Quality and safety assurance is the final task before the new HTC reactor can go into operation
Preparations for hydrochar trials are close to completion in Senegal, where the hydrothermal carbonisation (HTC) reactor is now in place in a Dakar workshop. Once the reactor is certified as safe, the team from University Assane Seck of Ziguinchor (UASZ) will get to work, using local biomasses as feedstock.
IHE Delft researcher Mostafa Ahmed travelled to Senegal to help supervise the construction of the reactor and support technology transfer. Prior to the trip, he and his colleagues had evaluated the suitability of Typha for hydrochar production and optimised the HTC process.
“HTC is a promising thermochemical conversion process that subjects high-moisture biomass to temperatures of 180°C to 250°C under pressure. Hydrochar is the product of that process – a sustainable alternative to charcoal and firewood which can also be used for soil amendment,” Mostafa says.
An invasive plant that grows in abundance along the banks of lakes and rivers, Typha is one of several biomass sources that could be of interest for hydrochar production in Senegal. Cashew apples are currently being tested by the Pollution and Resource Recovery Research Group at IHE Delft. At UASZ, studies have already documented the combined potential of cashew apples and cow manure in biogas production.
Waste conversion synergy
Although HTC shows great promise, Mostafa believes there is even more to be gained from using waste conversion technologies in synergy.

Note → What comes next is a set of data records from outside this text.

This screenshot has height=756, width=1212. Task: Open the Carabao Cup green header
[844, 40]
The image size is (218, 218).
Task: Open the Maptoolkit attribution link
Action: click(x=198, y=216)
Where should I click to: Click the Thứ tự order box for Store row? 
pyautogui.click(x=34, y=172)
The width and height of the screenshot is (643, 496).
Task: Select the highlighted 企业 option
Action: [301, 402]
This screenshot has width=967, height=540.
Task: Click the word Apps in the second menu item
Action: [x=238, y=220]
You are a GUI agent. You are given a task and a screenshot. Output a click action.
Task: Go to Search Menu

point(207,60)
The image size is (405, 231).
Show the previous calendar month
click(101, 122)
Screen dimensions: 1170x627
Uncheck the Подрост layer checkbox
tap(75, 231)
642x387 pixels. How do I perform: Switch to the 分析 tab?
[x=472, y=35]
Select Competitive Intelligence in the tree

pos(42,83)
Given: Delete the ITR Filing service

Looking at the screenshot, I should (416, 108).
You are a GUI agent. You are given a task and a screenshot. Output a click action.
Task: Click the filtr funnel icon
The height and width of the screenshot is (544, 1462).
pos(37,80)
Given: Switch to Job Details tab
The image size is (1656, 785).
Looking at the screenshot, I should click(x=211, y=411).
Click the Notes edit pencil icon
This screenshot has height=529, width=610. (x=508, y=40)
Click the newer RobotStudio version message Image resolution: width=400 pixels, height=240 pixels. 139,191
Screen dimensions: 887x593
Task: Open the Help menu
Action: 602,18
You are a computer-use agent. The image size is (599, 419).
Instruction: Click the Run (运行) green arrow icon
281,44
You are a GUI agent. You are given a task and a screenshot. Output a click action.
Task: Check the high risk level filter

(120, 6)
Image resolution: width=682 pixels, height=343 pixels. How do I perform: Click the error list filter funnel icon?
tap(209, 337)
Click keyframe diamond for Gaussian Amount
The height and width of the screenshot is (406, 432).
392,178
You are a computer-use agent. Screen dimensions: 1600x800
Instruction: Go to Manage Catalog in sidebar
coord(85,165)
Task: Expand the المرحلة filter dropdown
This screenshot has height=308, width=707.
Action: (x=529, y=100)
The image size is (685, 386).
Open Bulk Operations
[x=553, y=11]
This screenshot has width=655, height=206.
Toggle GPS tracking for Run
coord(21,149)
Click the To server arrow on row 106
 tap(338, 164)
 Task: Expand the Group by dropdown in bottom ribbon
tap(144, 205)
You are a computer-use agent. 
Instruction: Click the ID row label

“In this context, anaerobic digestion (AD) is of great interest,” he explains. “While high-moisture biomasses with low biodegradable fractions can be converted into hydrochar by HTC, AD can use highly biodegradable fractions along with the water side stream of HTC to produce biogas.”
Hear Professor Lat Grand Ndiaye talk about HTC trials and the technology's potential in West Africa.
During his visit to Senegal, Mostafa worked with UASZ professor Lat Grand Ndiaye to identify additional equipment required to operate the HTC reactor, set up the biofermenter in the UASZ laboratories and agree next steps for the pilot trials.
Before trials can begin, the reactor must be certified to confirm it meets quality and safety requirements. The certification process is expected to be complete by the end of February. Mostafa, Lat Grand and the team have their fingers crossed for a smooth start to the pilot hydrochar production in March.